TE VOLGEN INSTRUCTIES
Herschrijf de hele lijst hieronder met "editor command" vervangen door "editor setting" en laat al het andere ongewijzigd. Laat de afbeeldingen weg uit je antwoord.

AANGELEVERDE GEGEVENS
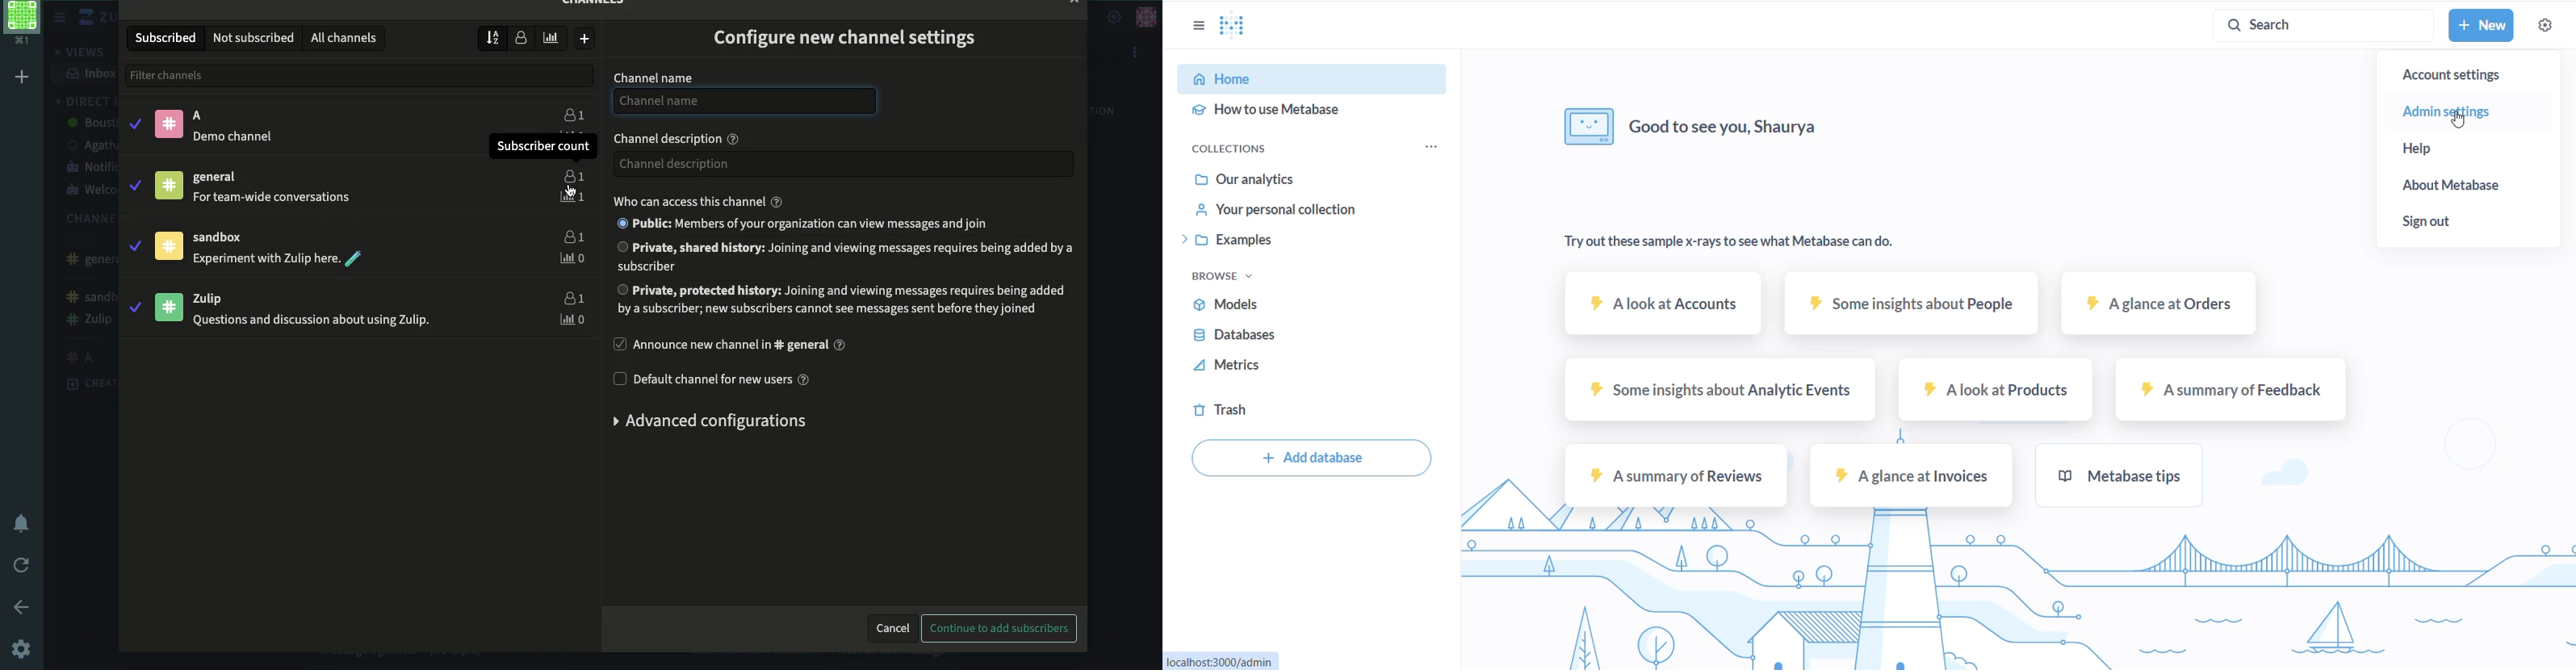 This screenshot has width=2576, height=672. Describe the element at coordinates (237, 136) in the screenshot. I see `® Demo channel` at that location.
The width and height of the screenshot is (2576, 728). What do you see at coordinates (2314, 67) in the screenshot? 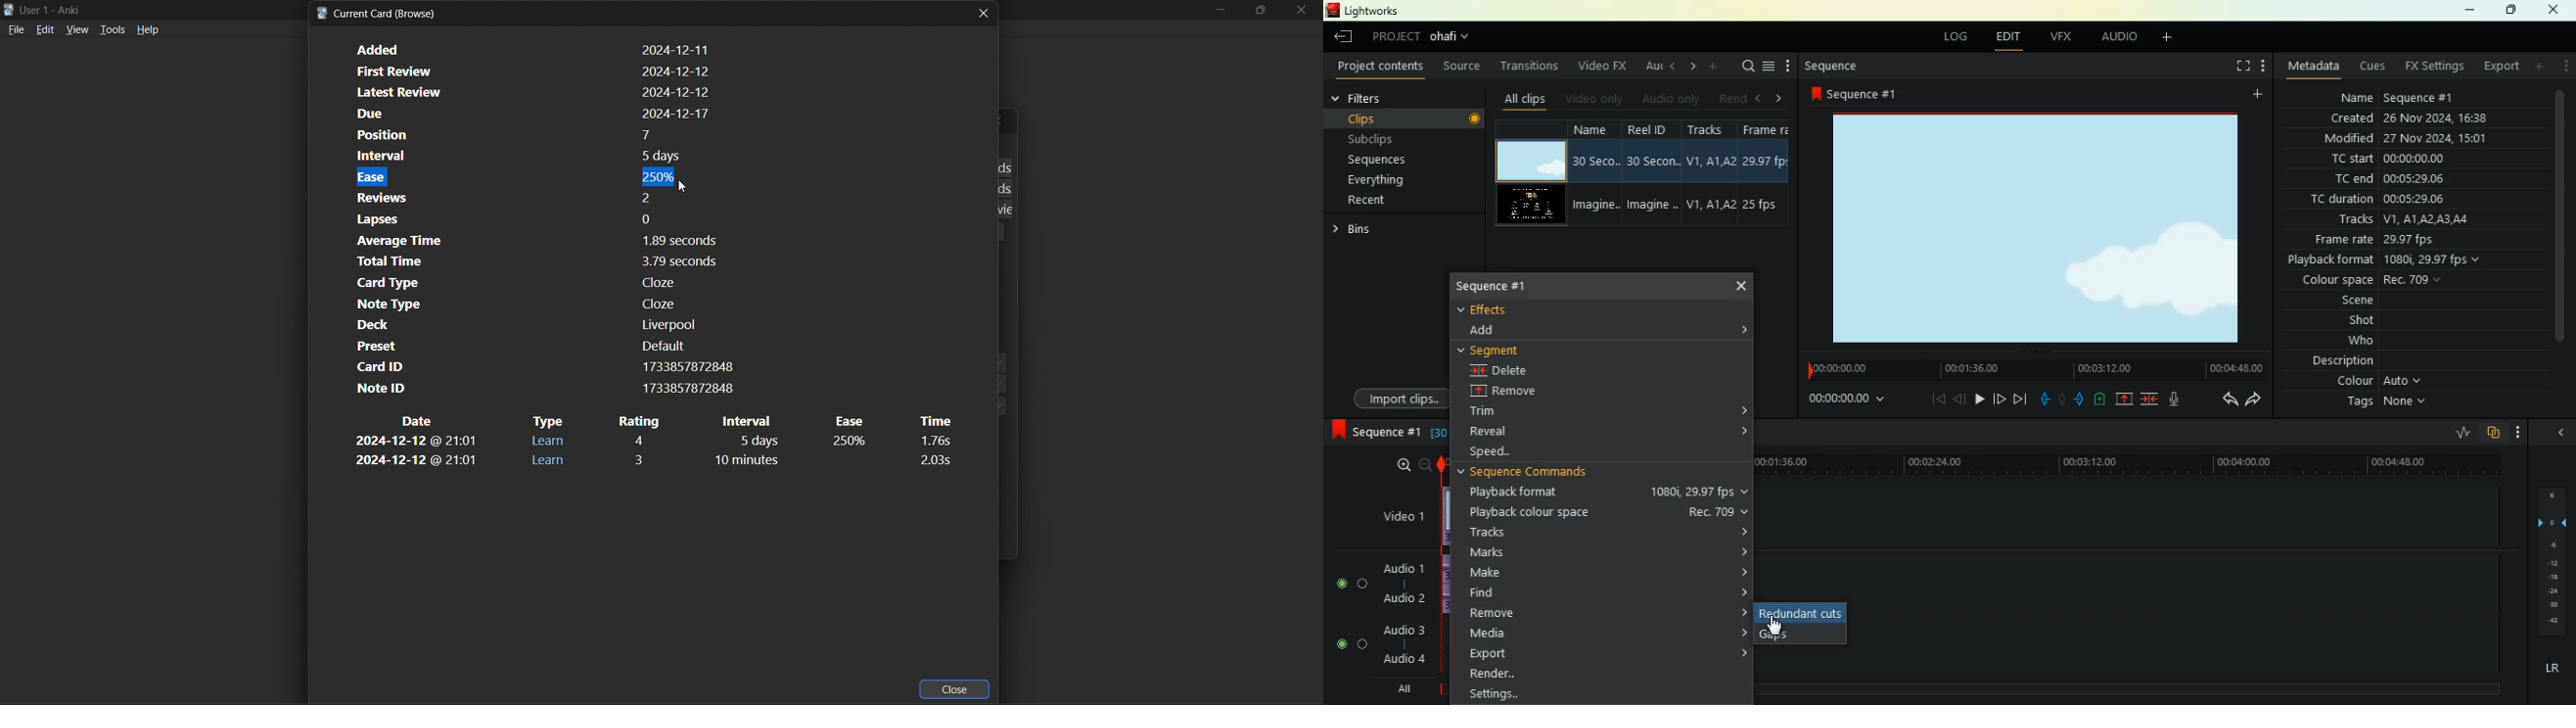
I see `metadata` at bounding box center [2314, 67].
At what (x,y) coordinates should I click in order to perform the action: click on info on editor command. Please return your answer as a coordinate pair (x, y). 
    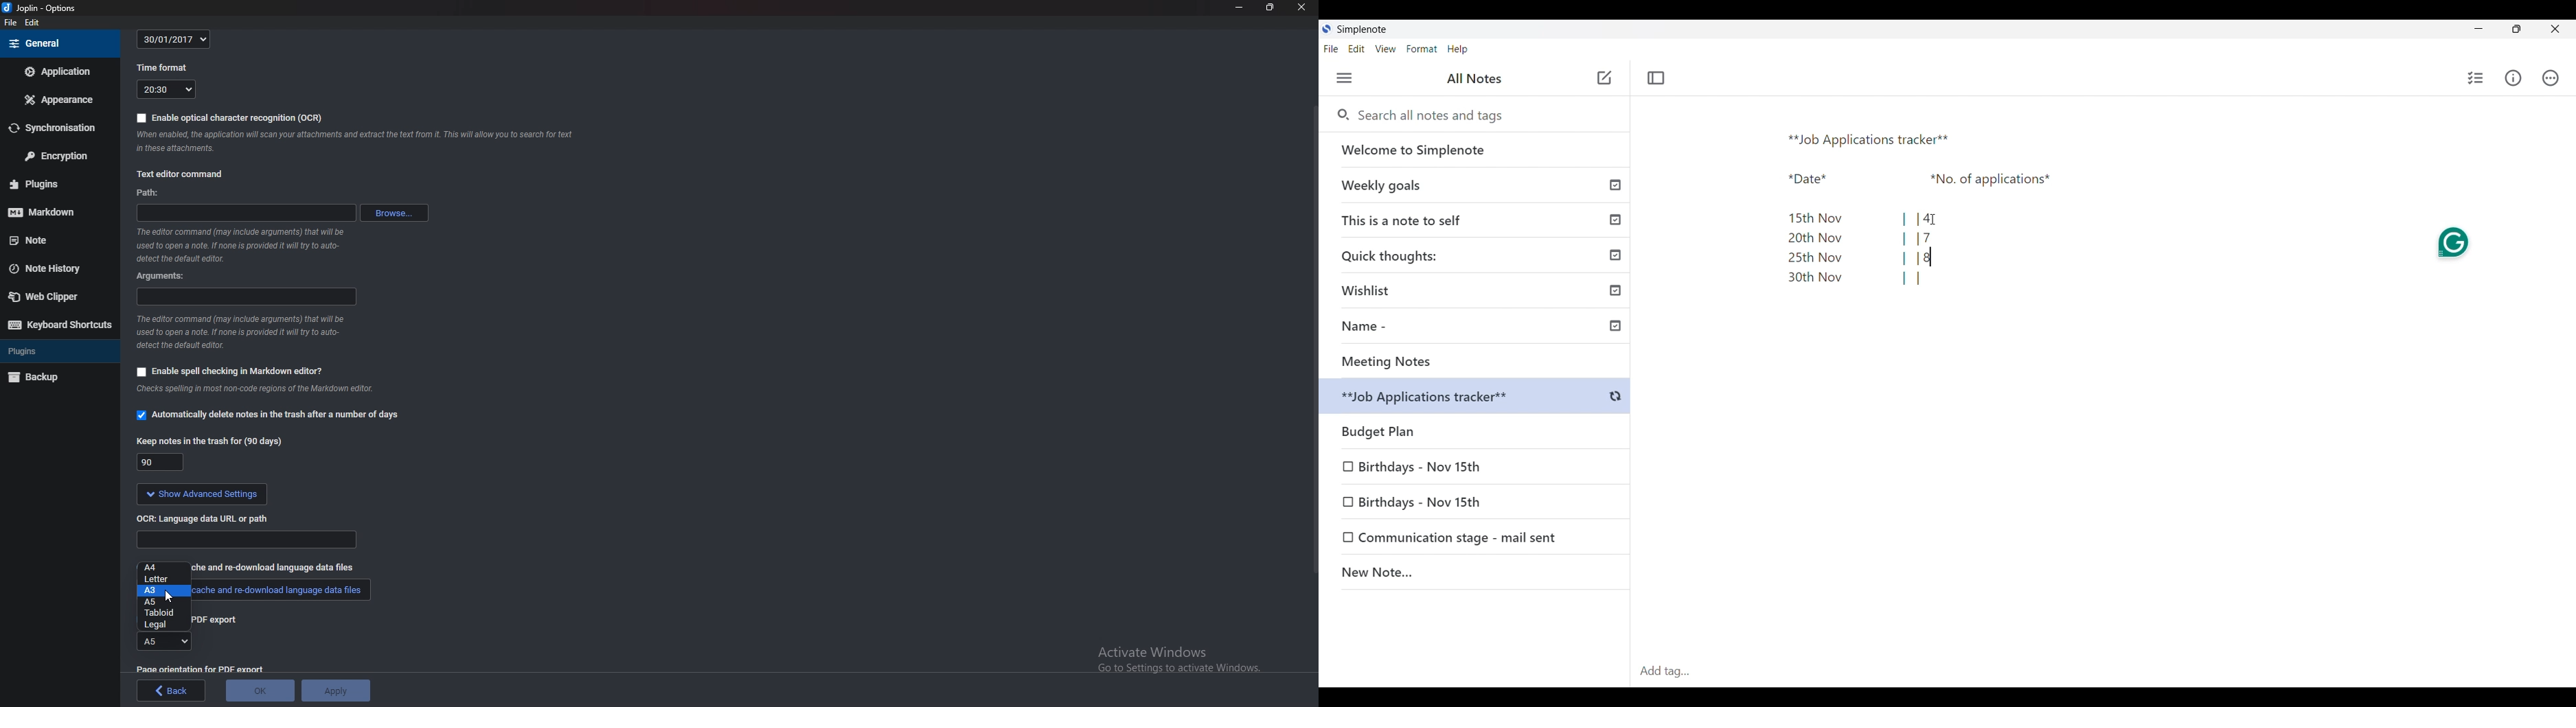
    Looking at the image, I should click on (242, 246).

OPLOSSING VAN OPDRACHT
 This screenshot has width=2576, height=672. Describe the element at coordinates (237, 136) in the screenshot. I see `® Demo channel` at that location.
The width and height of the screenshot is (2576, 728). What do you see at coordinates (2314, 67) in the screenshot? 
I see `metadata` at bounding box center [2314, 67].
At what (x,y) coordinates should I click in order to perform the action: click on info on editor setting. Please return your answer as a coordinate pair (x, y). 
    Looking at the image, I should click on (242, 246).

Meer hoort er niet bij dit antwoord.